Incentives for the No-Car Commute to Reduce Congestion: State of Practice: The authors recommend a 5 E’s approach similar to Safe Routes to School: Education, Encouragement, Enforcement, Engineering, and Evaluation

Vehicle Miles Traveled; How to Reduce it, Measure It, and Challenges Using it as a Metric for Sustainability: Replacing the level of service (LOS) with VMT can advance not on environmental, but also health and equity goals. California is pioneering use of this metric to better measure impacts from higher density, infill development and redevelopment.

Health and Transportation: a social determinant of health (SDOH) framework recognizes health is influenced by multiple factors, including transportation systems and community design. Healthy transportation requires: (1) Re-conceptualizing health, (2) Collaborating with public health professionals, (3) Complete Streets design, (4) Public health metrics, and (5) disaggregated, community-level data.

Transportation Safety

Smart Work Zones: Several states are implementing new processes and technologies to reduce crashes in work zones, in particular secondary, rear-end crashes that occur as cars reduce speeds through zones.

Data-Driven Safety Analysis in Support of Systemic Safety: Two types of Data-Driven Safety Analysis (DDSA) are emerging for use at the regional and local levels: (1) Predictive analysis (estimate the potential safety benefit of investment alternatives) and (2) Systemic Analysis (proactive safety investments with wider, yet more targeted, benefits).

The Safe System Approach in Support of Vision Zero: The Safe Systems seeks to achieve zero deaths through five transportation elements: safe road users, safe vehicles, safe speeds, safe roads, and post-crash care.
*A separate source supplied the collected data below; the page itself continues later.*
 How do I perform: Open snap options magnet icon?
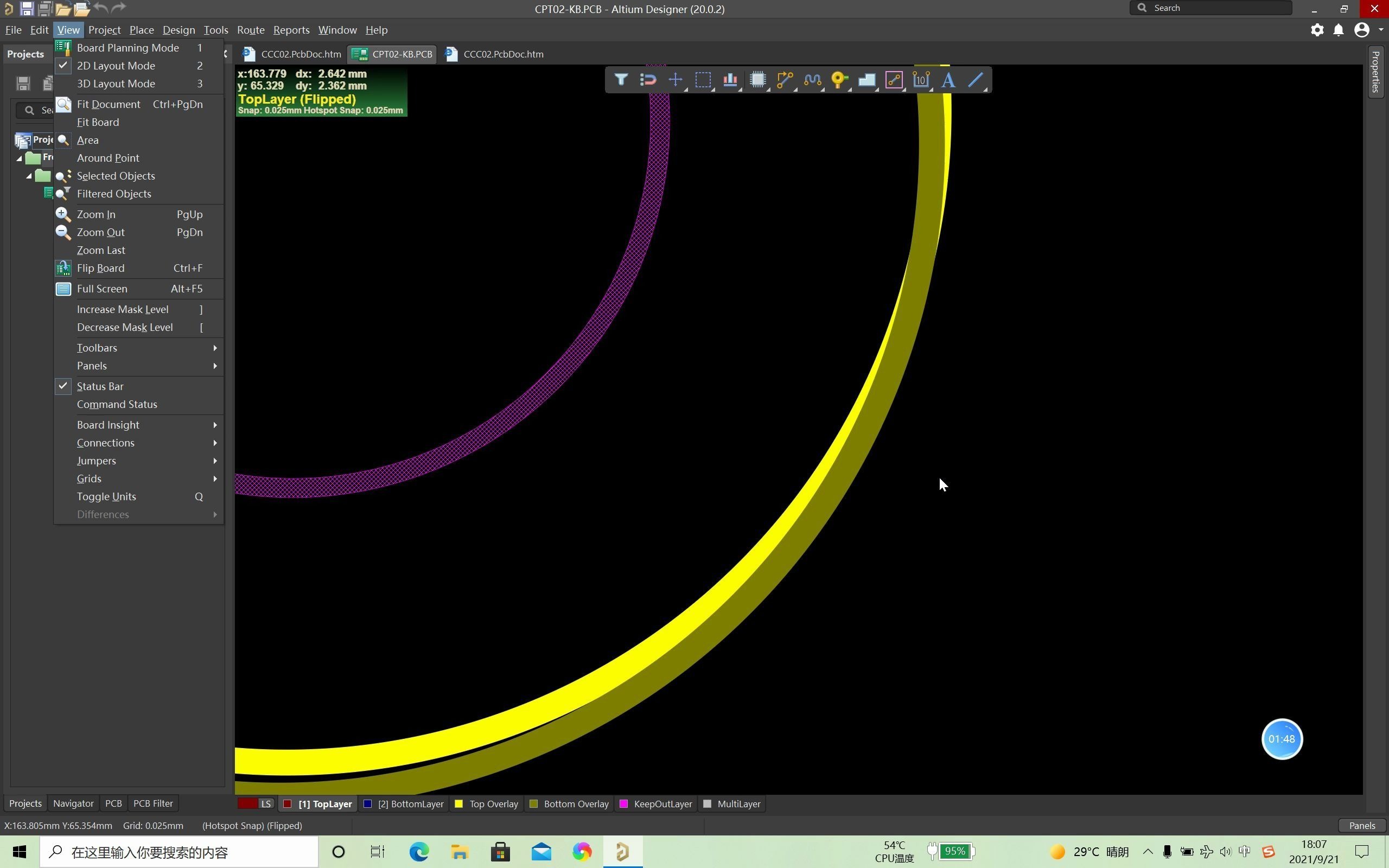click(x=648, y=80)
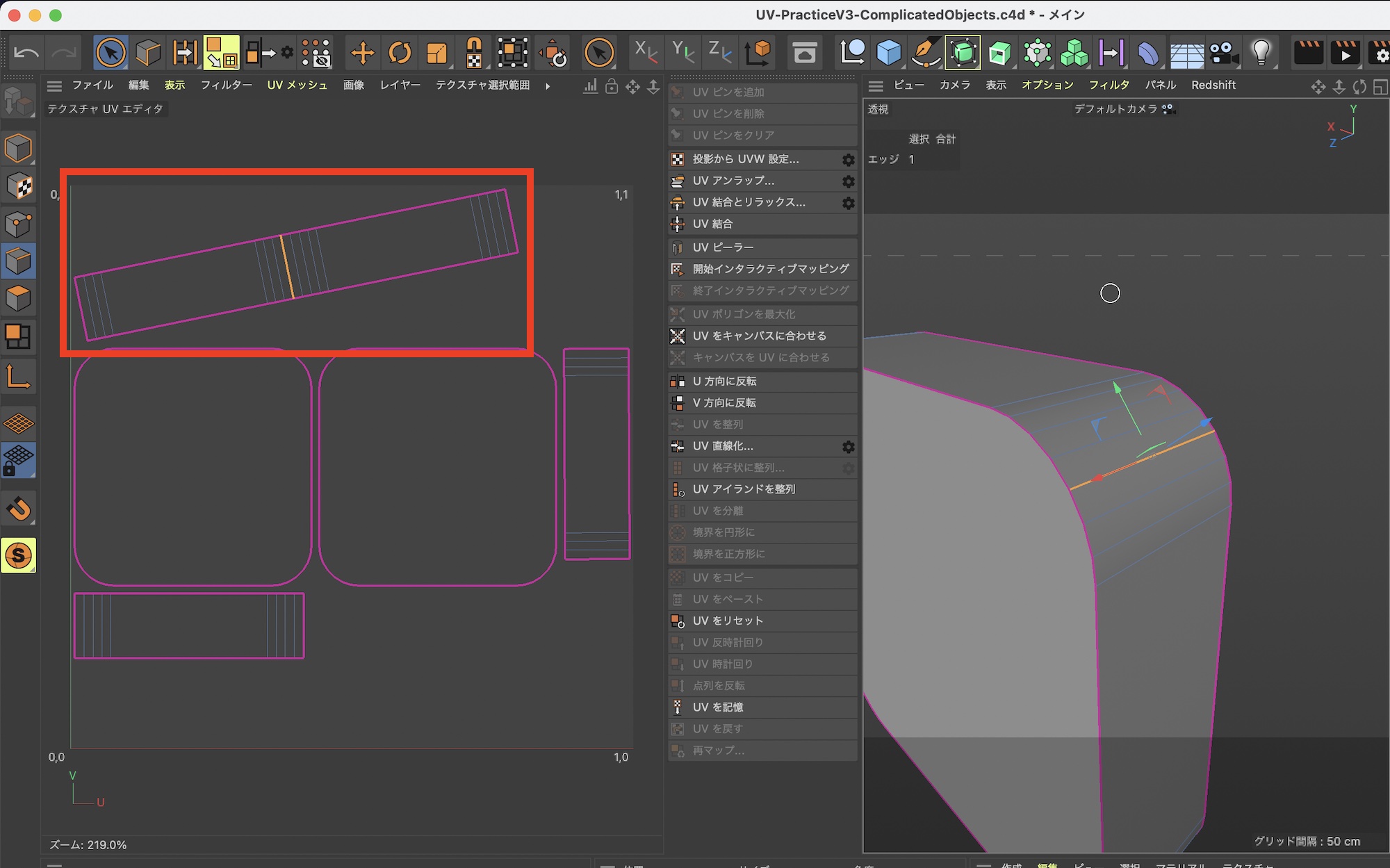Click the blue Cube primitive icon

click(889, 53)
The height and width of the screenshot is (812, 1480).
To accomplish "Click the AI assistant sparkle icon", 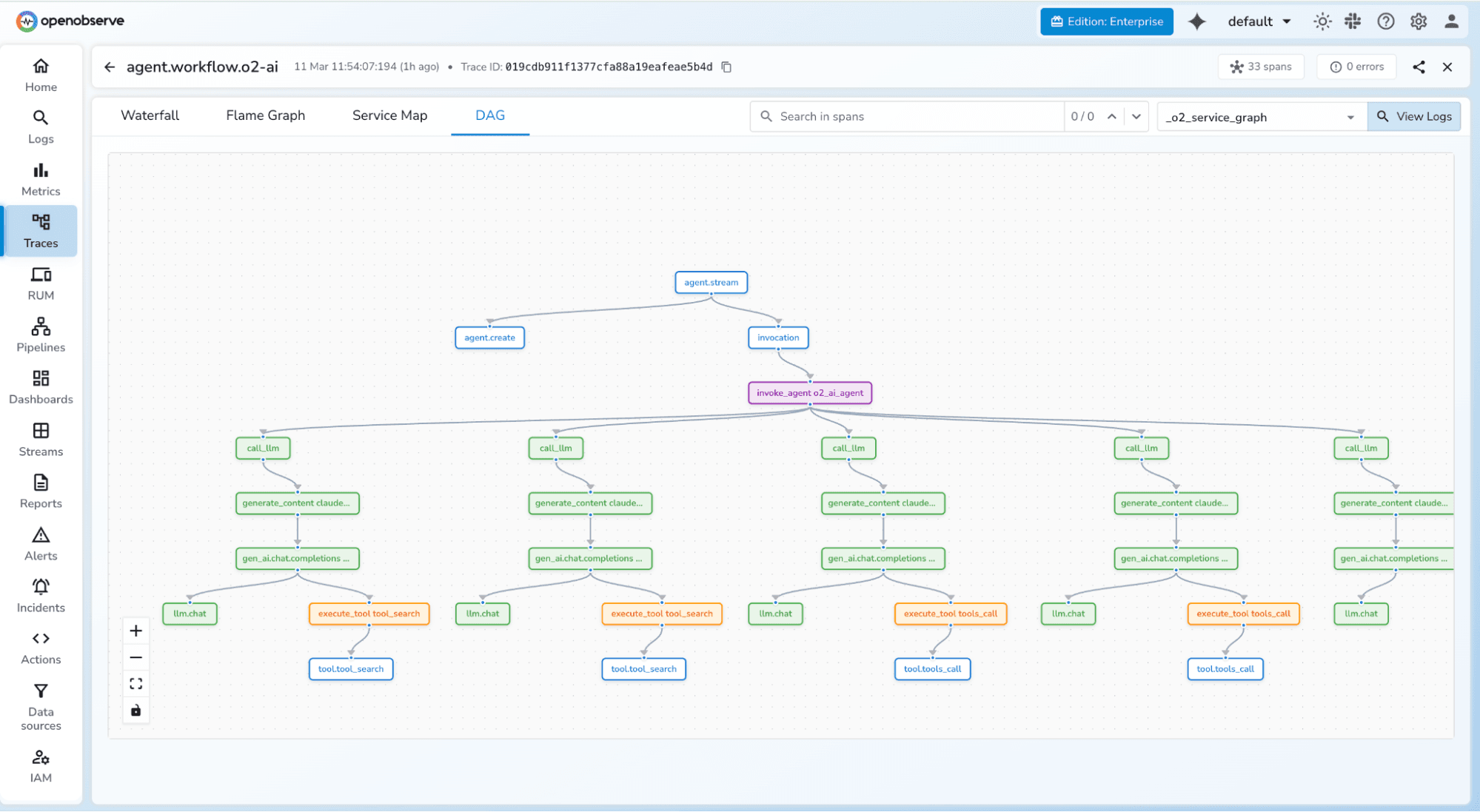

Approaches include separation of system users, separation in time, alerts, and speed/force reduction.

Balancing Performance-Based Practical Design with Safety: Performance-Based Practical Design (PBPD) allows for a rescoping of projects to core purpose and needs by eliminating nonessential elements, though also factoring in safety for all users.

Vision Zero and COVID-19 Financial Impacts: Government budgets challenges from COVID -19 will pressure Vision Zero program implementation even as crashes increase (traffic is lower while speeds higher).

Traffic Engineering

COVID-19 Impacts: ITE will closely followCOVID-19 induced impacts to document trends of stickiness (e.g., how will work from home and reduced transit ridership persist with recovery). These will influence multiple aspects of training, planning, and engineering.

Automated Enforcement of Traffic Laws: Automated enforcement began improve traffic safety at stop lights though are also skeptically viewed as primarily a revenue source. New formats to focus on speed management are growing, though more data can highlight specific benefits or gaps.

Implementation of New Guidelines for Determining Traffic Signal Change and Clearance Intervals Recommended Practice: The length of yellow light changes is seen as both a safety element (to clear traffic) – though increases uncertainty in the queue. Work is needed to fine-tune signal change for left turn, through, and right turns at various speeds.

Roundabout Public Education | Public Engagement: Part of the Solution, Not Part of the Problem: Roundabouts are a proven safety design, yet implementation is lagging (due to public pushback) or poor (due to crashes from driver error in performing new maneuvers)

Transportation Systems Management and Operations (TSMO) in Local Agencies: TSMO is spreading from a DOT level to local option for transportation management. Local operating agencies are encouraged to identify needs and required resources for performance measurement and management, systems engineering, asset management, data collection and management, business processes, staffing, and workforce development.

Rise of E-Commerce: Freight is increasingly delivered to the consumers’ doorsteps instead of traditional brick and mortar stores, disrupting travel patterns, delivery vehicle mix, congestion patterns, parking, and a host of other transportation-related variables. ITE is expanding its recommendations.